TASK INSTRUCTIONS> Please retype the listing below, from its first line through the line containing "Action: tap(33, 29)", including both of those lines and leaving out the pictures.
▬▬▬▬▬▬
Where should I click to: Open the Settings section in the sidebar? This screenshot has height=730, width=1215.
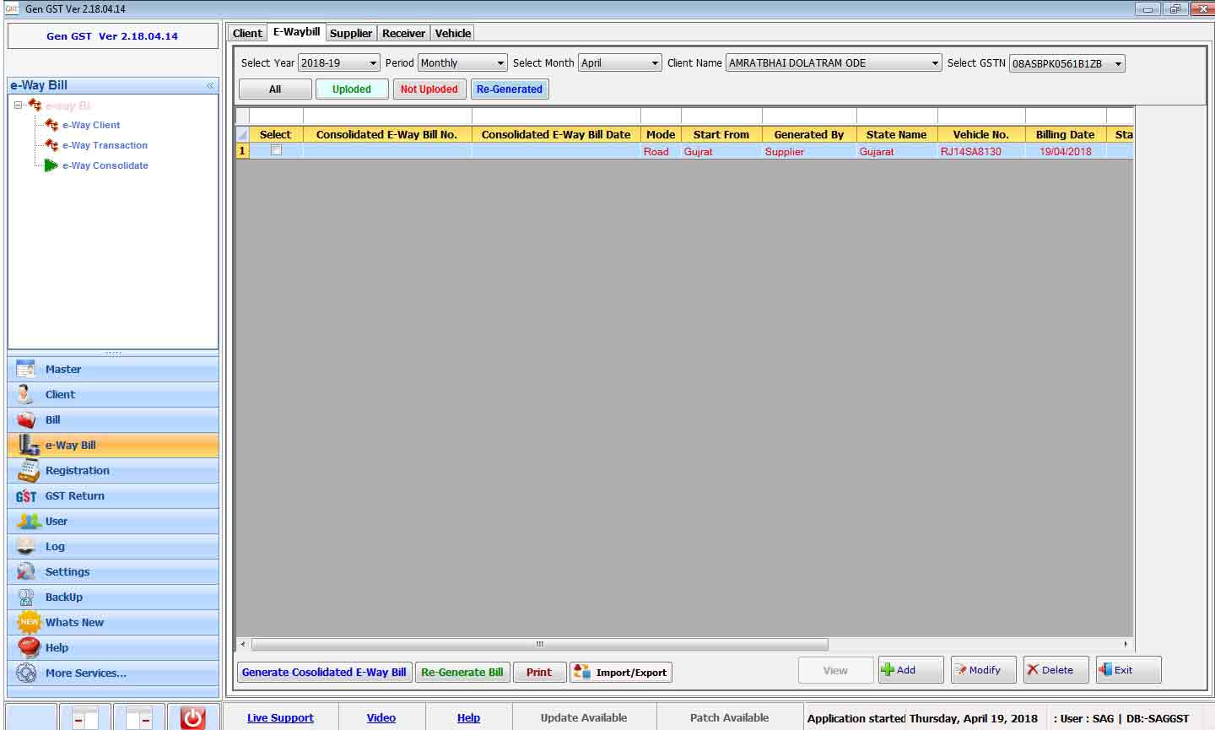click(x=68, y=571)
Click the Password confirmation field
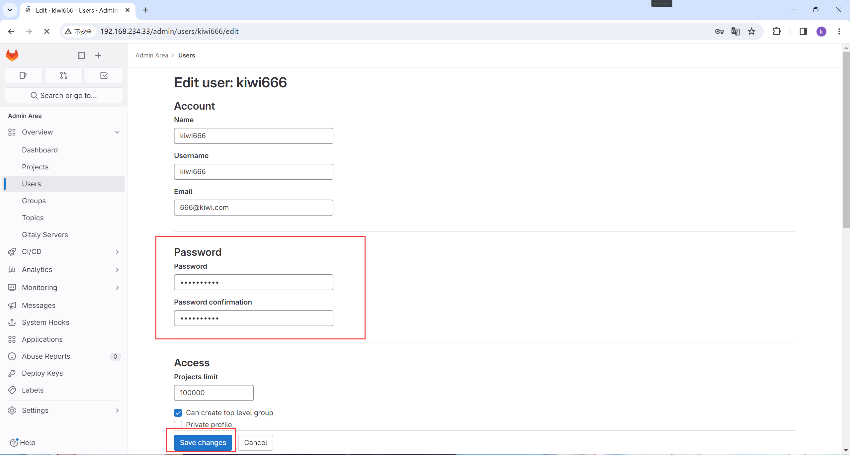This screenshot has width=850, height=455. (253, 318)
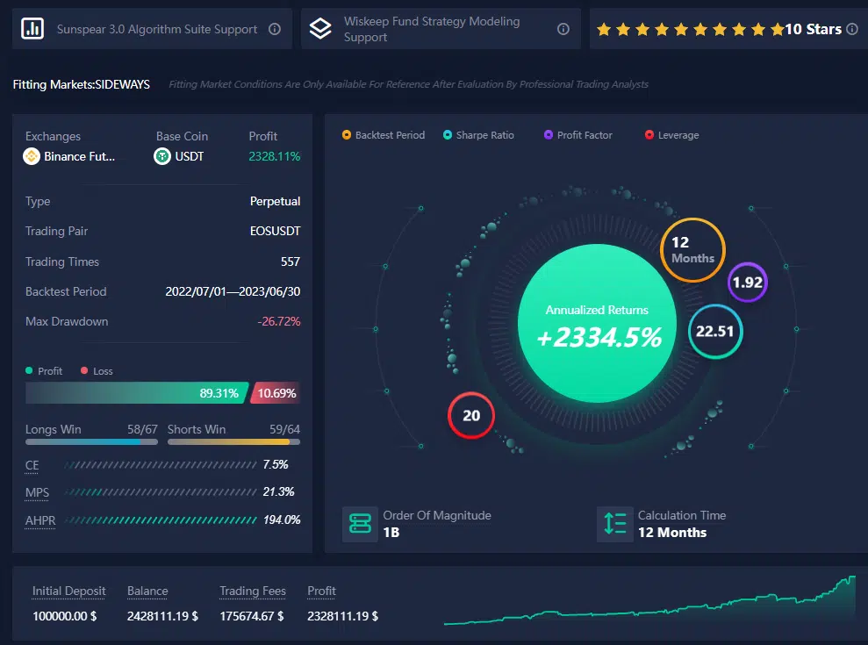Viewport: 868px width, 645px height.
Task: Click the Sunspear bar chart icon
Action: tap(33, 29)
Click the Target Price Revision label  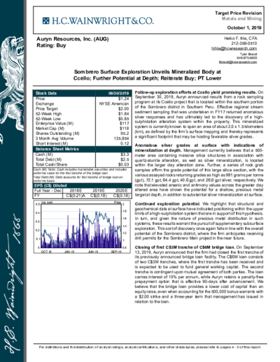click(x=238, y=13)
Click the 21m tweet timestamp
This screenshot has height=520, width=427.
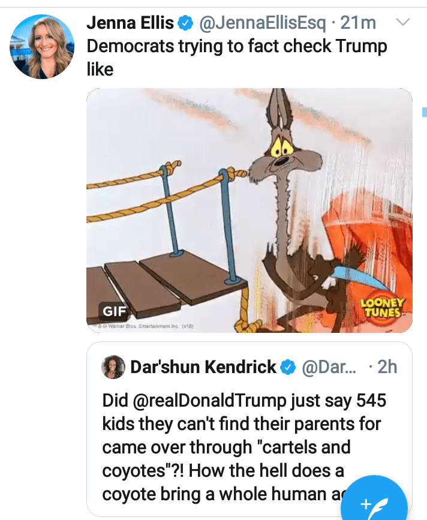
▬▬▬▬▬▬
THE COMPLETED TASK>
Where should I click to: Open the Settings section in the sidebar? This screenshot has height=730, width=1215.
click(x=68, y=571)
Click the Password confirmation field
This screenshot has width=850, height=455. (253, 318)
Viewport: 868px width, 645px height.
Task: Click the Sunspear bar chart icon
Action: tap(33, 29)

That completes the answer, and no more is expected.